*The task*.
With the pictures removed, reproduce exactly the lines from the one that contains "Open the app run configuration dropdown" through the last line of the entries below.

#####

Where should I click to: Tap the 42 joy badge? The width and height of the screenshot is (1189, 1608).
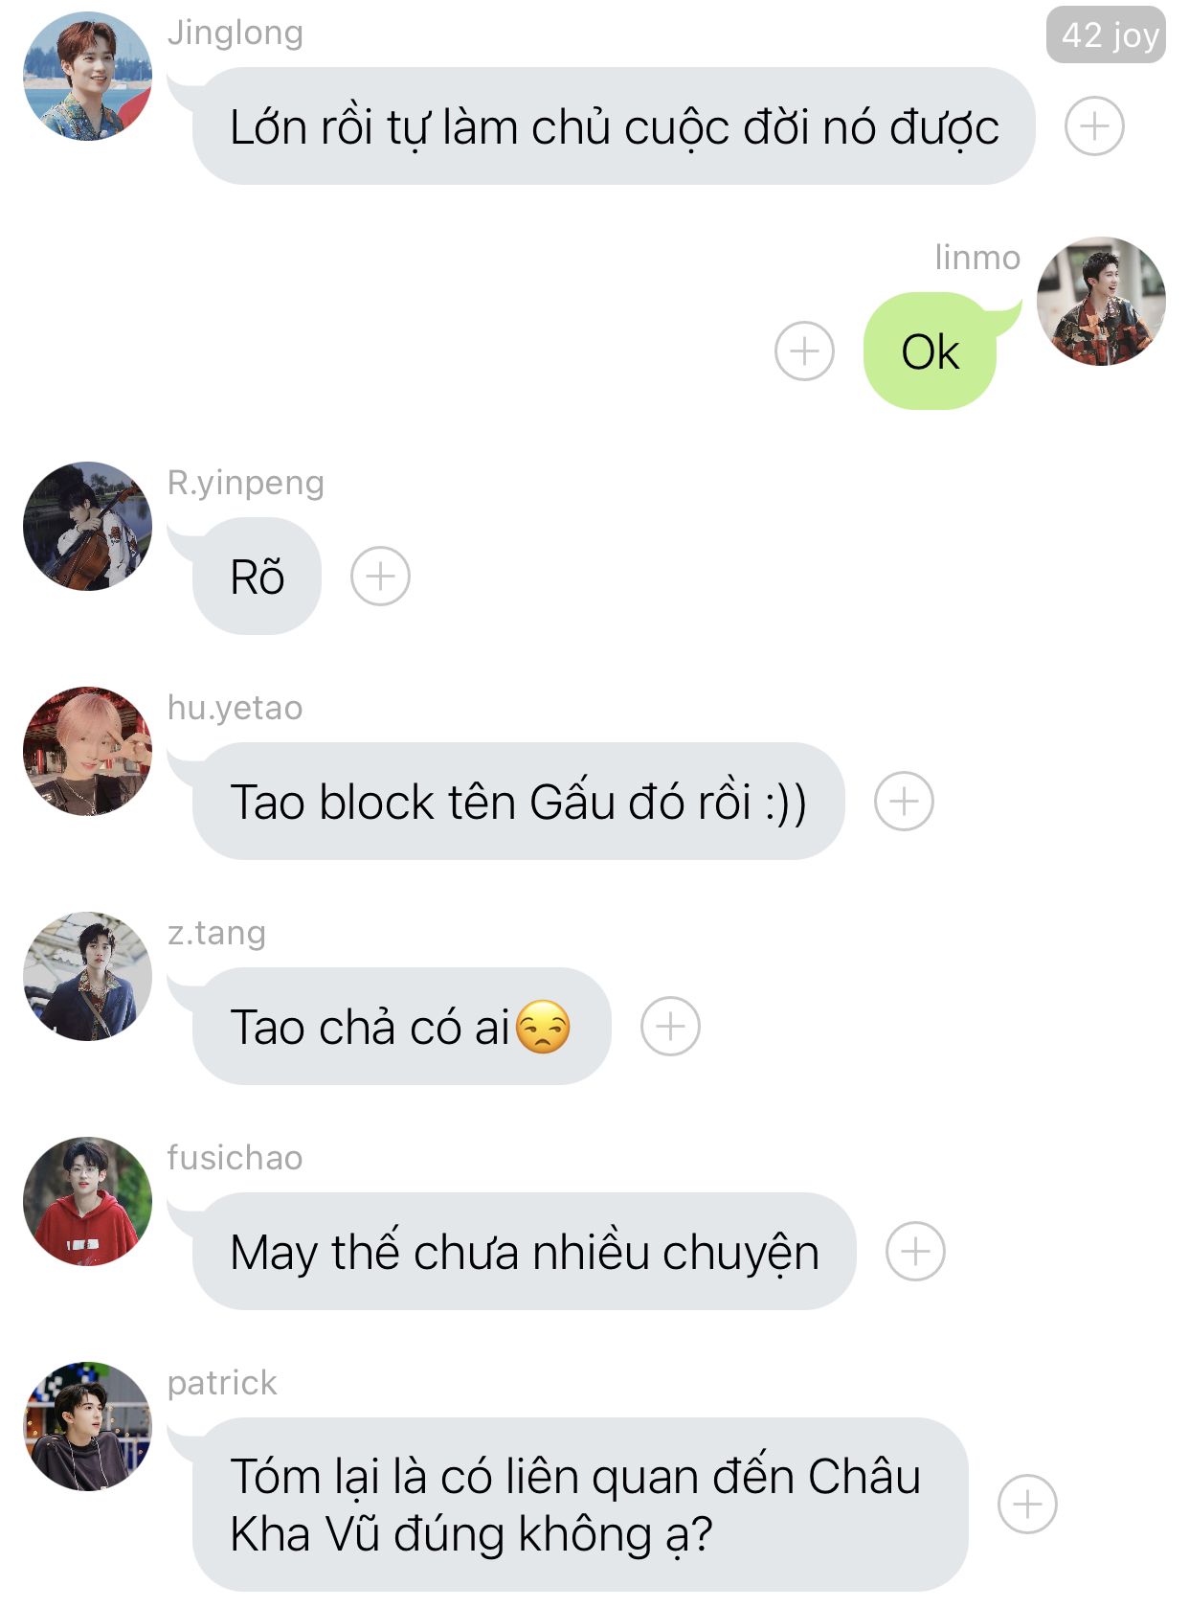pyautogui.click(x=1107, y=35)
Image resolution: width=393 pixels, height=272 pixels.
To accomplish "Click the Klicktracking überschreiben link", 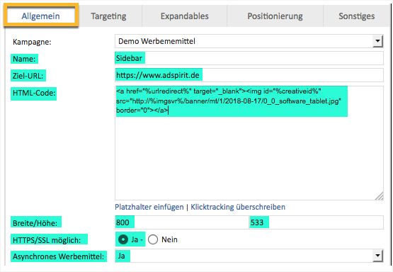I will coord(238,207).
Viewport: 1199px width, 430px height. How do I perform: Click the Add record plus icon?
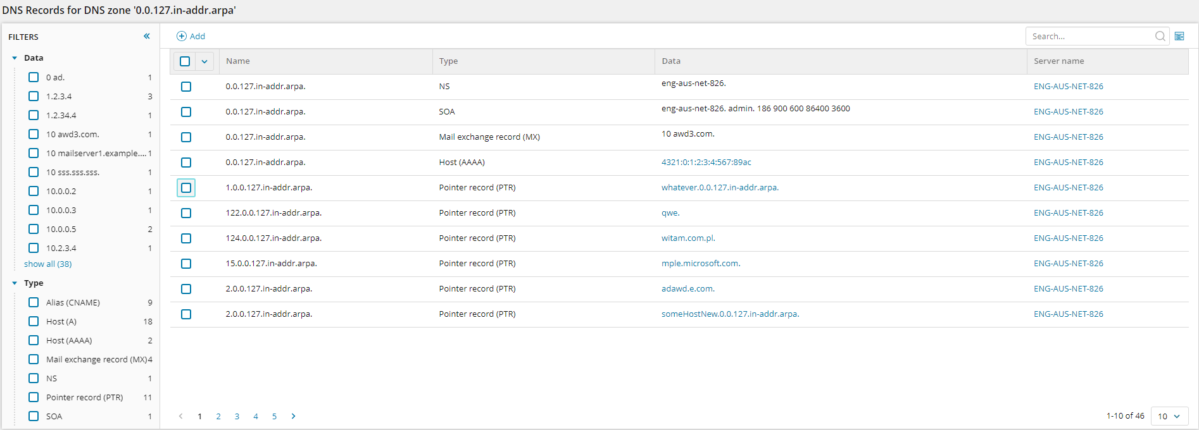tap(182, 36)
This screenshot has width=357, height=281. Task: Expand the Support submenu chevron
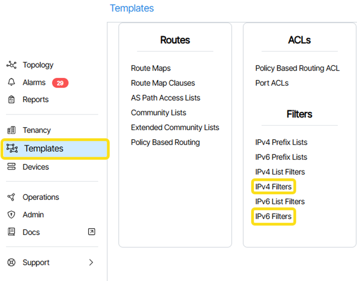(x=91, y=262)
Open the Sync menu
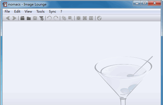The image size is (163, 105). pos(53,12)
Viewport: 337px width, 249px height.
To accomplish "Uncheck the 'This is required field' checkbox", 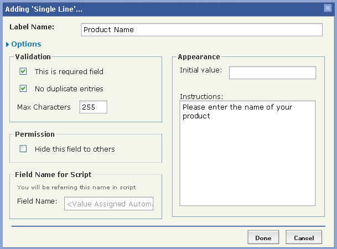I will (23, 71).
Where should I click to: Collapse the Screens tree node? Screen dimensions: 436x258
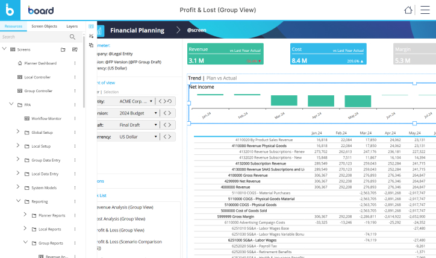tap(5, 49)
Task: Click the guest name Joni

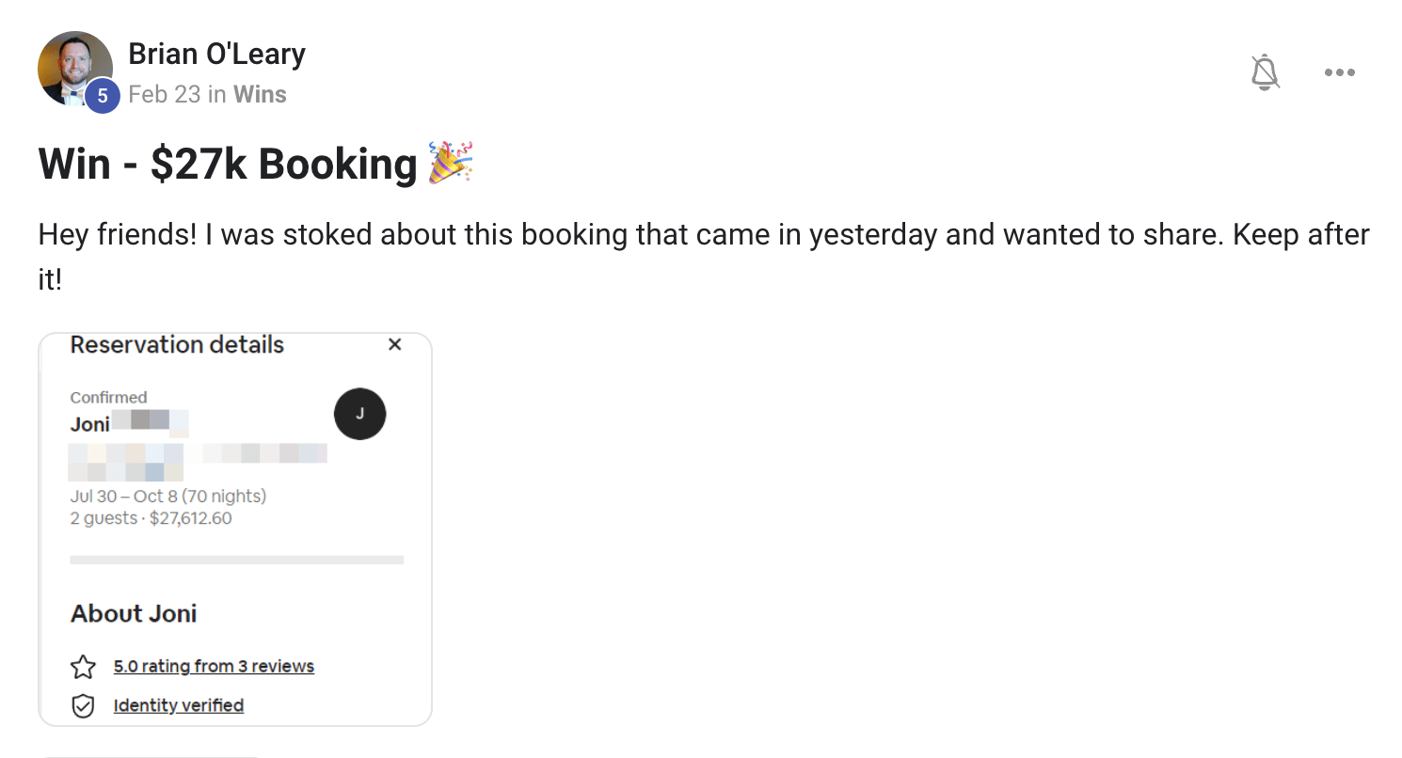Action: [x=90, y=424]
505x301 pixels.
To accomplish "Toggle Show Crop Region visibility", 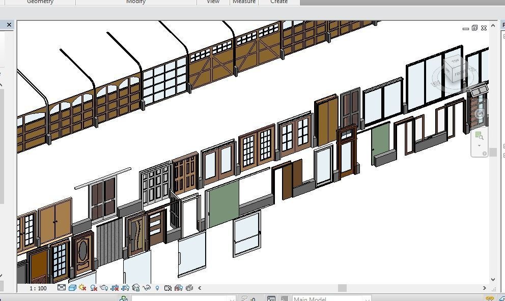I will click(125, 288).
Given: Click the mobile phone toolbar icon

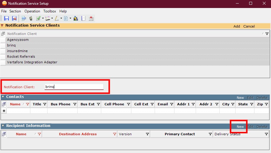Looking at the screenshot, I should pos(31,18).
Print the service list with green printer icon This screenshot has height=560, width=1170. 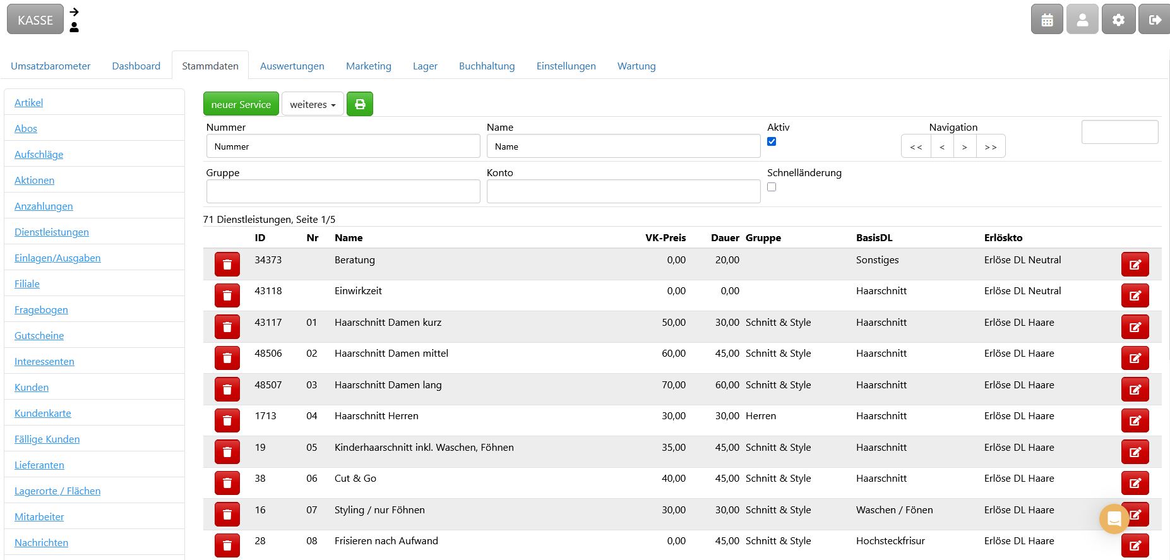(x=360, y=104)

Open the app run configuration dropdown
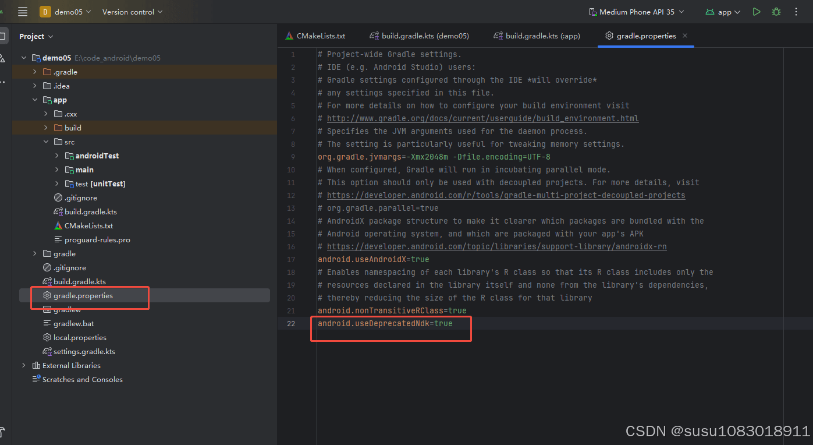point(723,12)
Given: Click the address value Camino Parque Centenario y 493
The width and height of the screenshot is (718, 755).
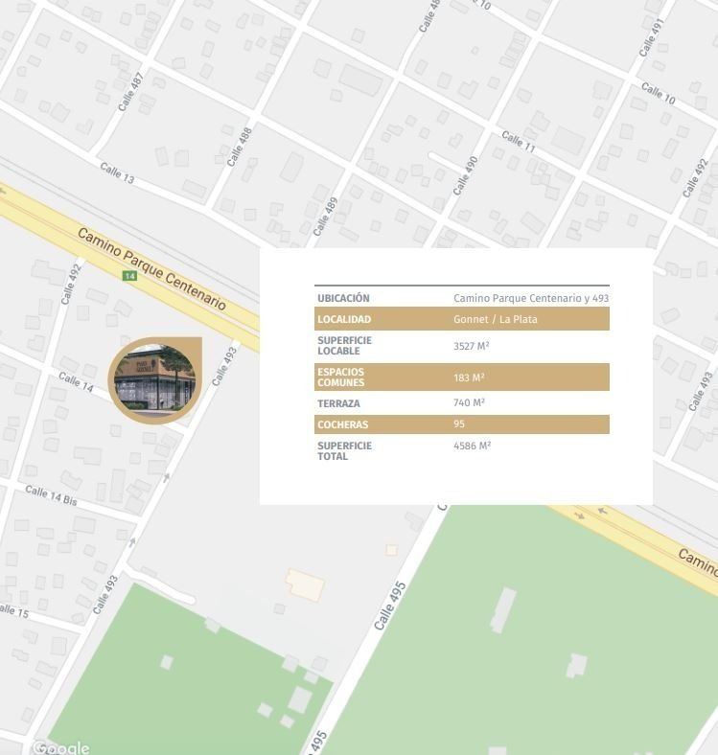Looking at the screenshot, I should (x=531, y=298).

#####

*Response to the exercise*.
Open the app run configuration dropdown
point(723,12)
Given: Click the address value Camino Parque Centenario y 493
The width and height of the screenshot is (718, 755).
Looking at the screenshot, I should (x=531, y=298).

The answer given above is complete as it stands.